== Work item ==
Work through the listing below and give again exactly the lines from the one with "Click the Project panel settings gear" to the one with "Given: Focus Bride", both ends included. All other lines and all pictures stay out.

== Records provided ==
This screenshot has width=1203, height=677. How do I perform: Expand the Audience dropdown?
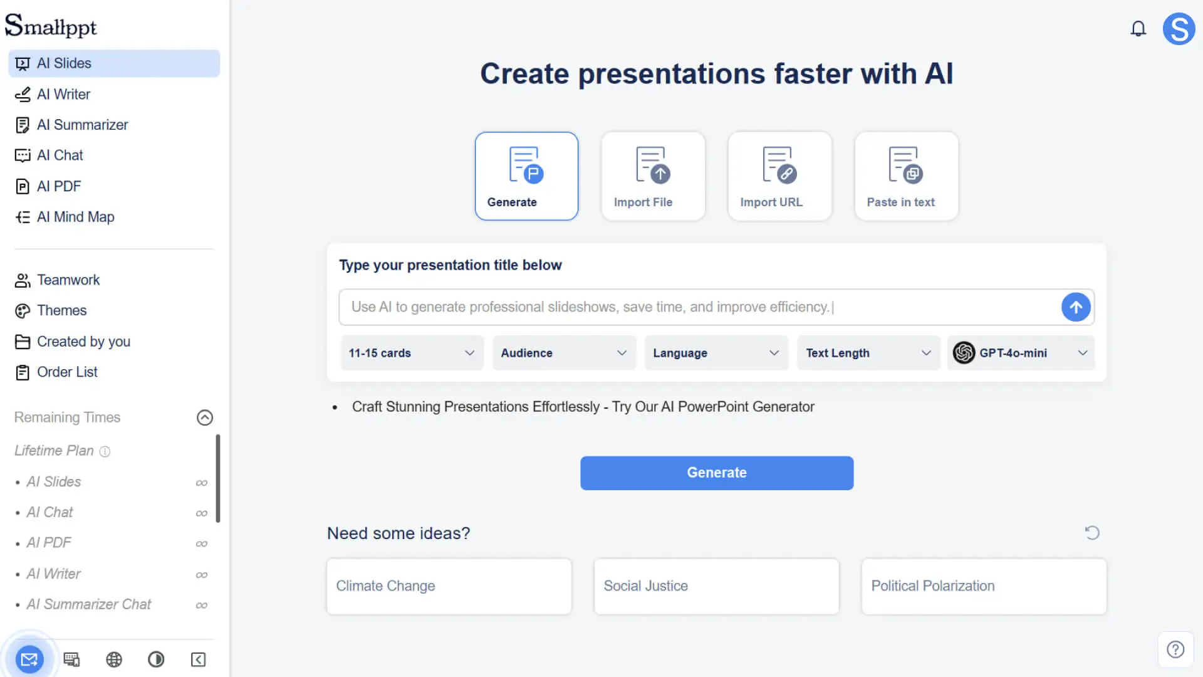tap(564, 353)
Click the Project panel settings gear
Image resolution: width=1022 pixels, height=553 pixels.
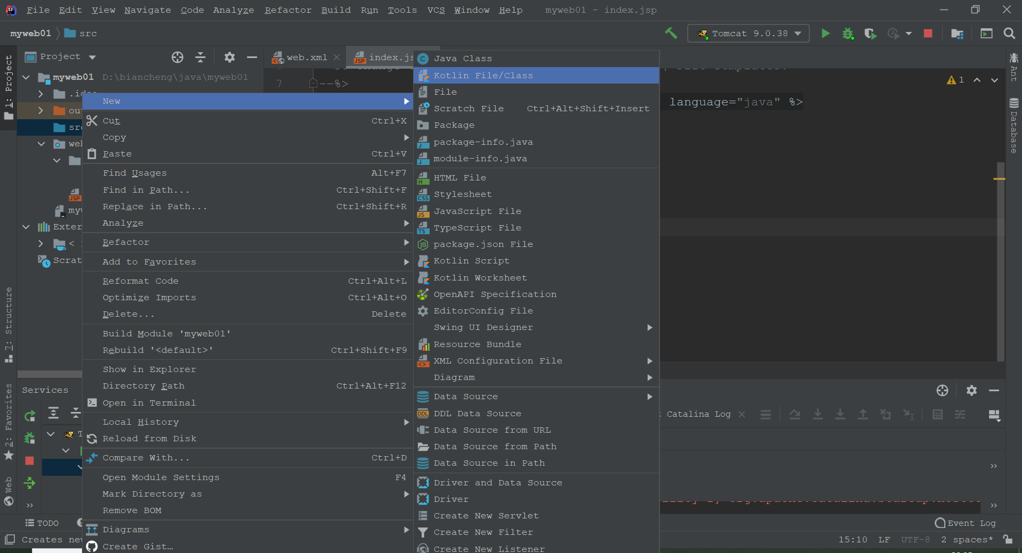pyautogui.click(x=229, y=57)
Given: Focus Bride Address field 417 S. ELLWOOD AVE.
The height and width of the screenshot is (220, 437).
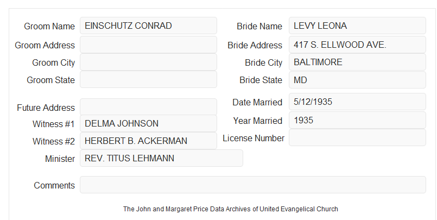Looking at the screenshot, I should [357, 45].
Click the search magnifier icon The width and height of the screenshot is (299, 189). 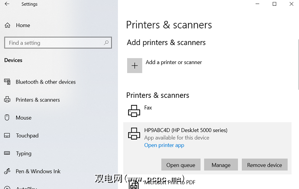pos(106,43)
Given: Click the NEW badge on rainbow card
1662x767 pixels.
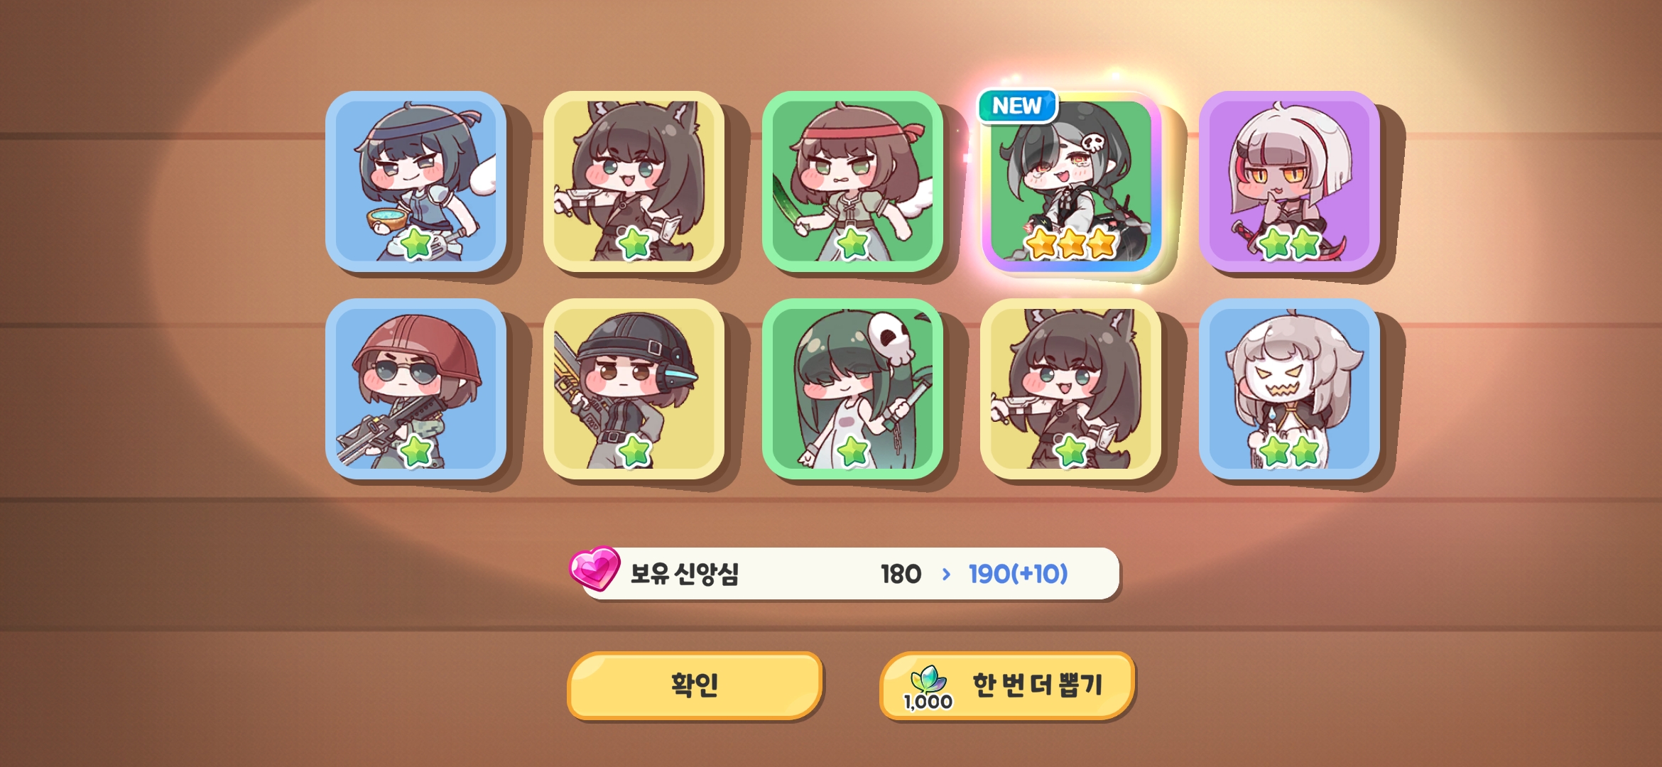Looking at the screenshot, I should (1017, 106).
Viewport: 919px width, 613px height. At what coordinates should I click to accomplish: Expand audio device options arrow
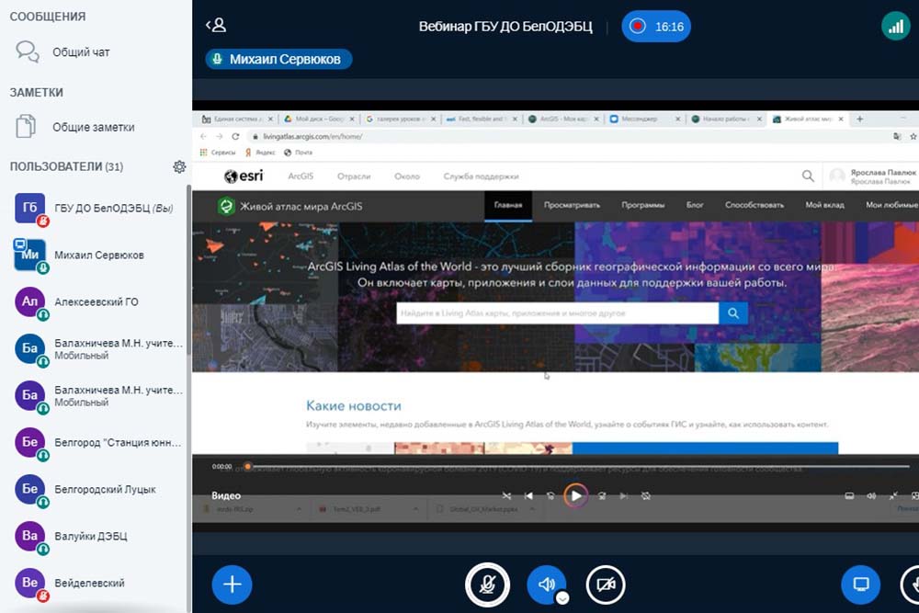(563, 597)
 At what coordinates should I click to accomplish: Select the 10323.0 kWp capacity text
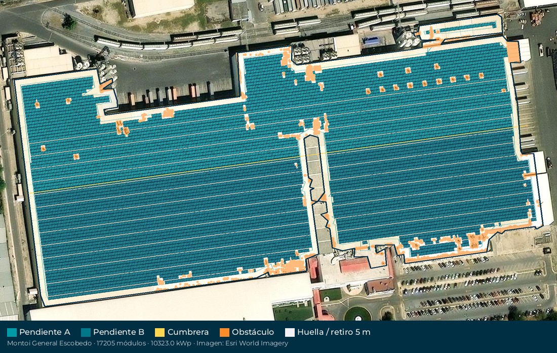pos(171,343)
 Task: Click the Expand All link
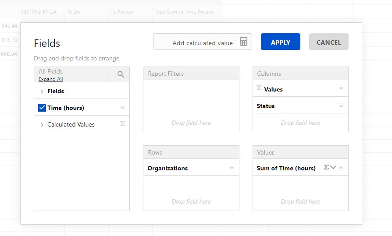(51, 79)
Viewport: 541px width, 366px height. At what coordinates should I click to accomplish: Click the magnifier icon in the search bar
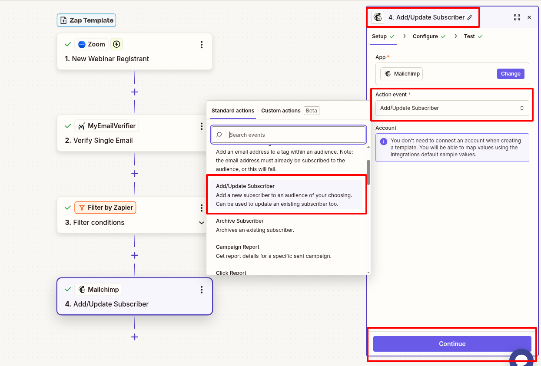(x=219, y=135)
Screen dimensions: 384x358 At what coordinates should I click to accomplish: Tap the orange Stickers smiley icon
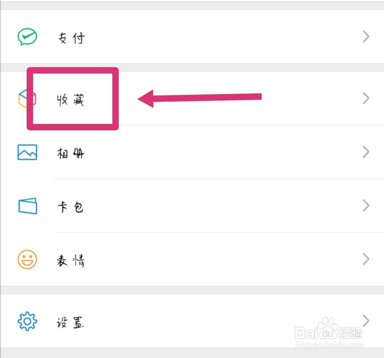(x=27, y=259)
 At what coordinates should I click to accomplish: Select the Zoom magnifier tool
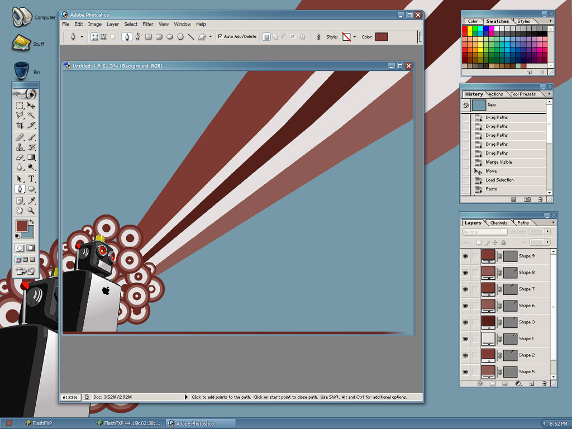click(32, 211)
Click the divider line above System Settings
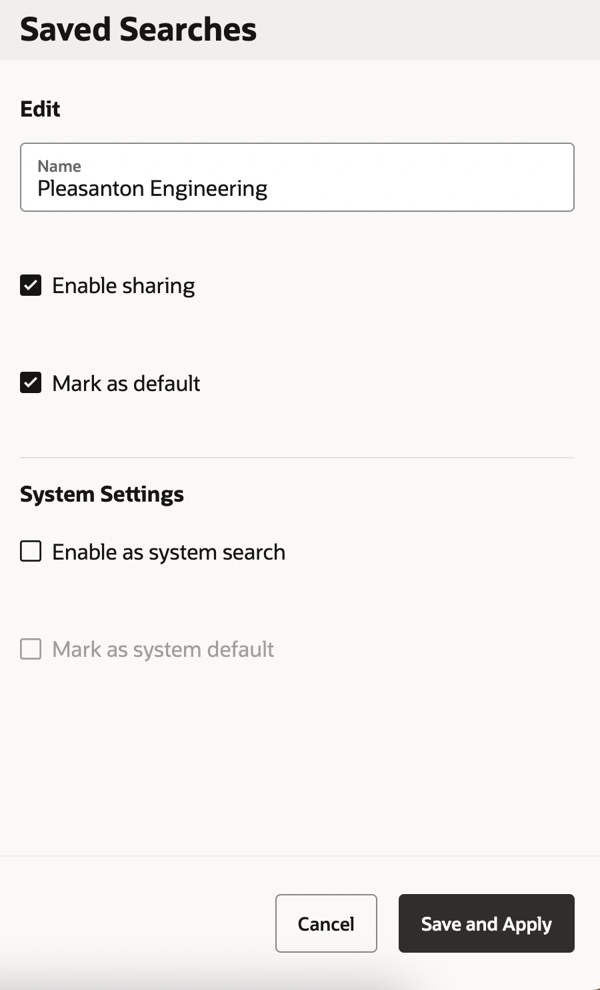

== Solution to the problem ==
Click the Project panel settings gear
Image resolution: width=1022 pixels, height=553 pixels.
pyautogui.click(x=229, y=57)
Given: Focus Bride Address field 417 S. ELLWOOD AVE.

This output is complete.